[Task goal] All lines in the data bearing the string "icon" should be identified and copied.

Saved data entries

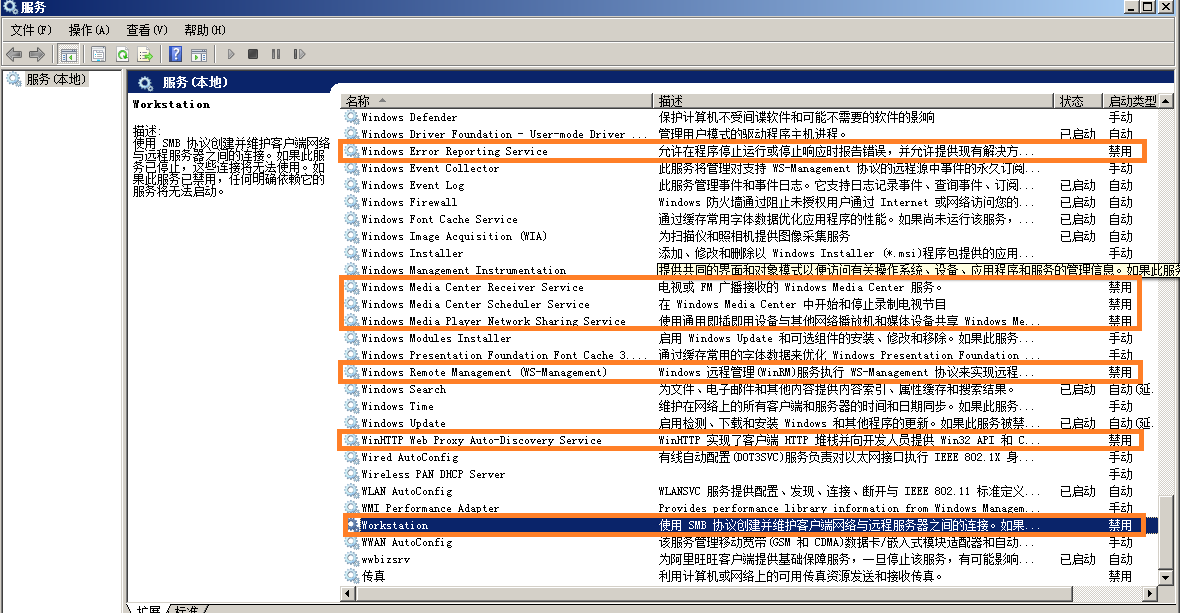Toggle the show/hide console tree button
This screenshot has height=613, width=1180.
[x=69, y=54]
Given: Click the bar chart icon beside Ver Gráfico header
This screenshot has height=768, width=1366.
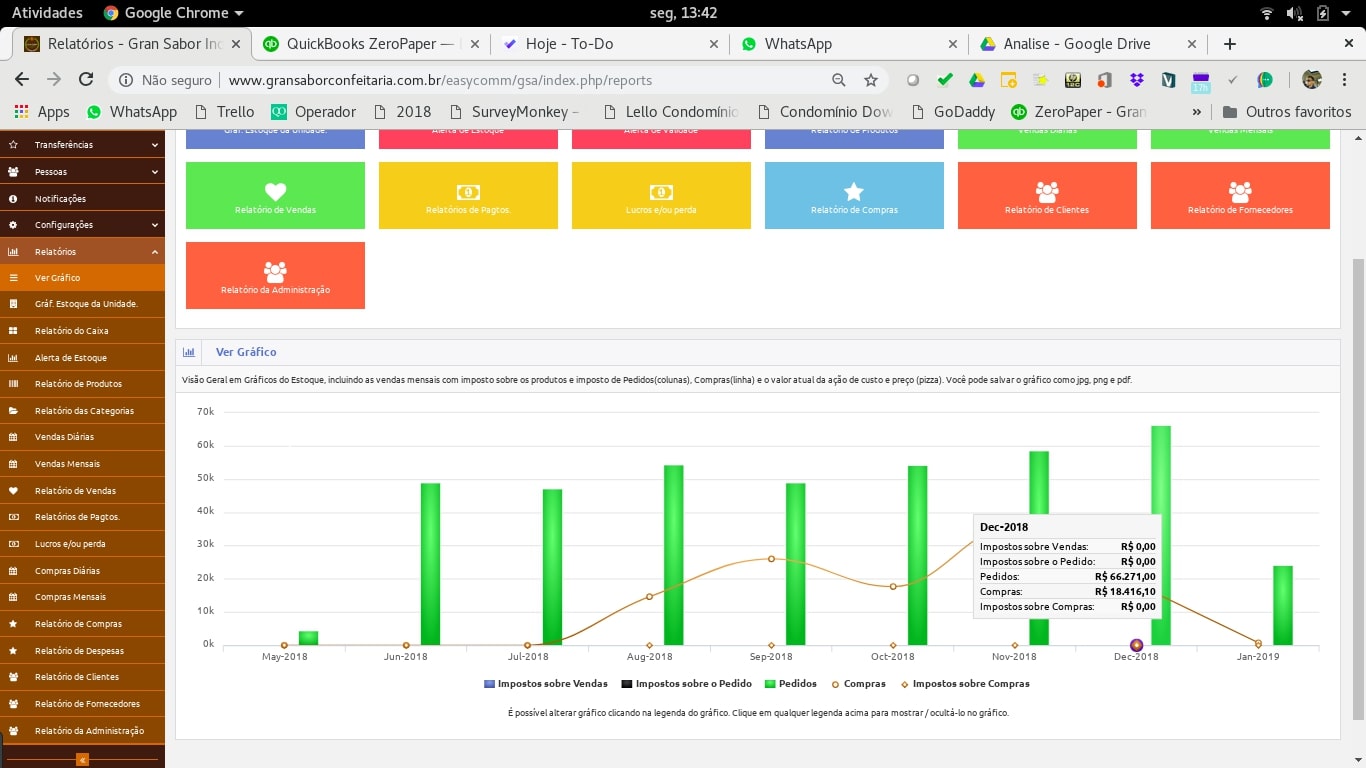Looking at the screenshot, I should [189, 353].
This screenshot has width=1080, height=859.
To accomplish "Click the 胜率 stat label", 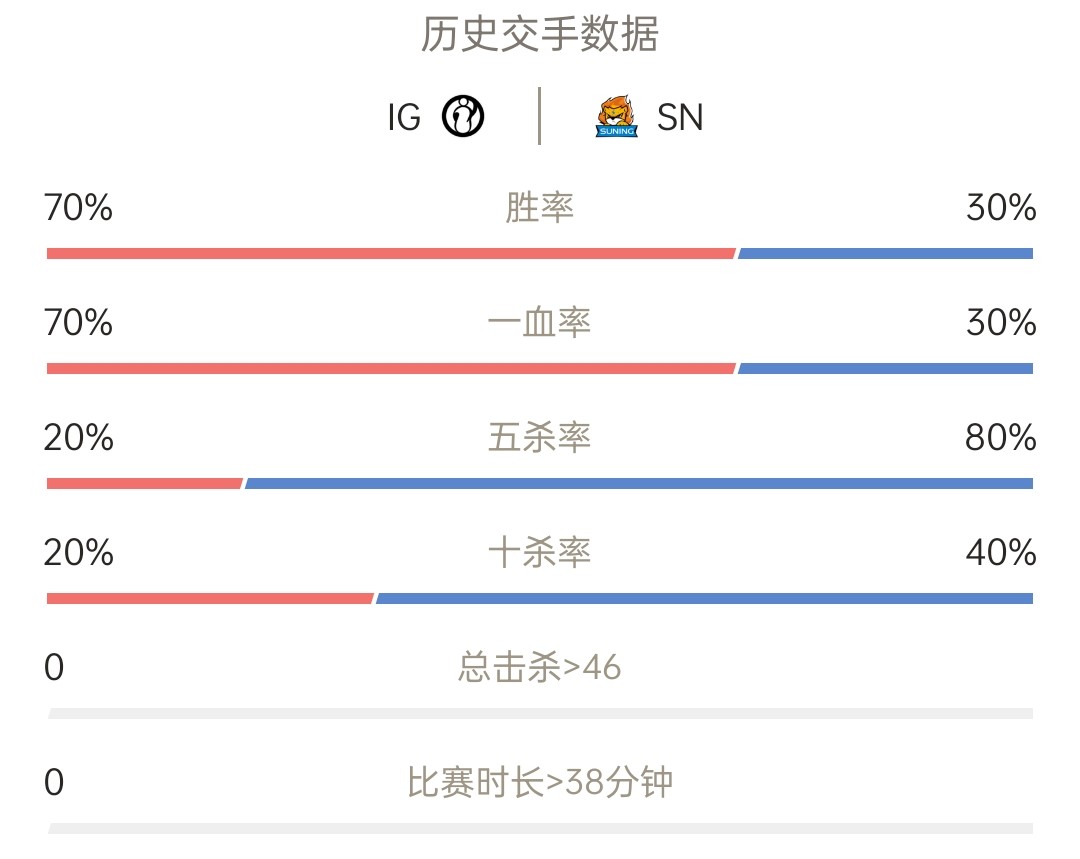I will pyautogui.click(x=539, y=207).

==

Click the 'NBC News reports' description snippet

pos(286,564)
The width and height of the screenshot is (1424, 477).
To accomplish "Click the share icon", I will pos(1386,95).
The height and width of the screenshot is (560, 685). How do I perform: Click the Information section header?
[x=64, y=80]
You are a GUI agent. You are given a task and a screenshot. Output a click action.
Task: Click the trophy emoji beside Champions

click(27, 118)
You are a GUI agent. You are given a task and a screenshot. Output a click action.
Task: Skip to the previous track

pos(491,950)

---

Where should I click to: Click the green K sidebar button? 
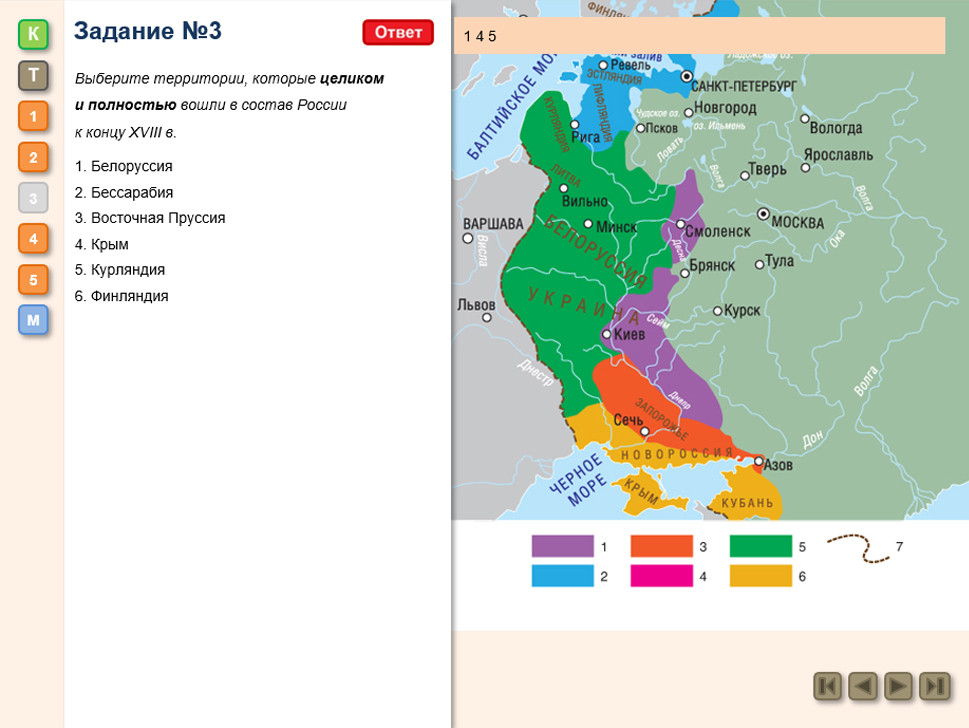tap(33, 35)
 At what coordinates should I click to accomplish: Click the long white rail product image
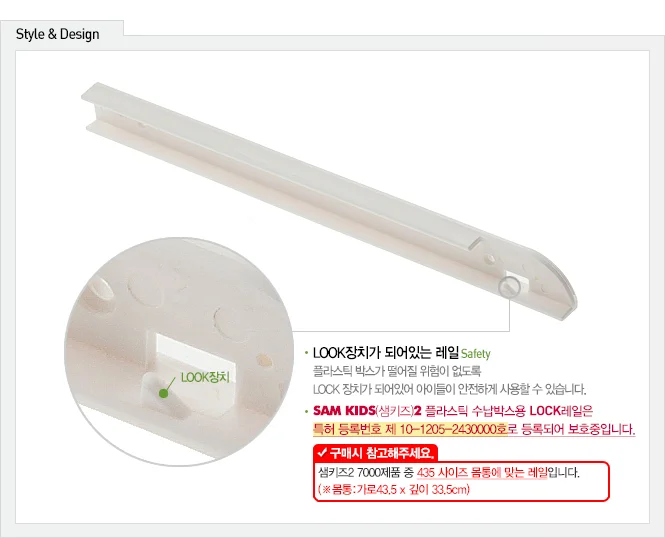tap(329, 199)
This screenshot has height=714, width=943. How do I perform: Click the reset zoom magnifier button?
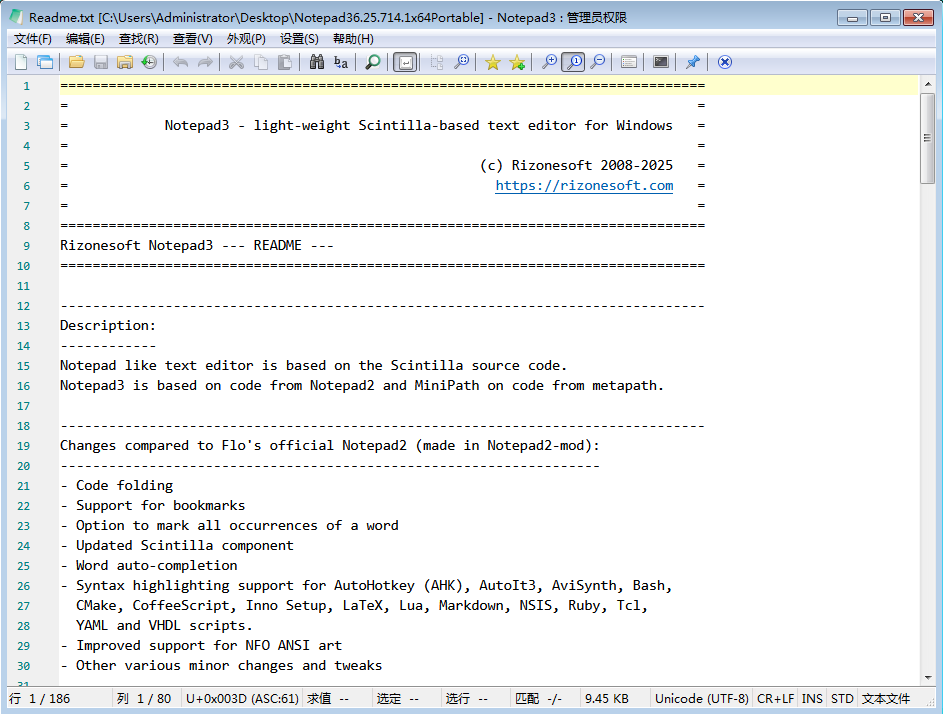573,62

[Your solution]
Given: Click the bar chart icon beside Ver Gráfico header
To accomplish "Click the share icon", I will pos(1386,95).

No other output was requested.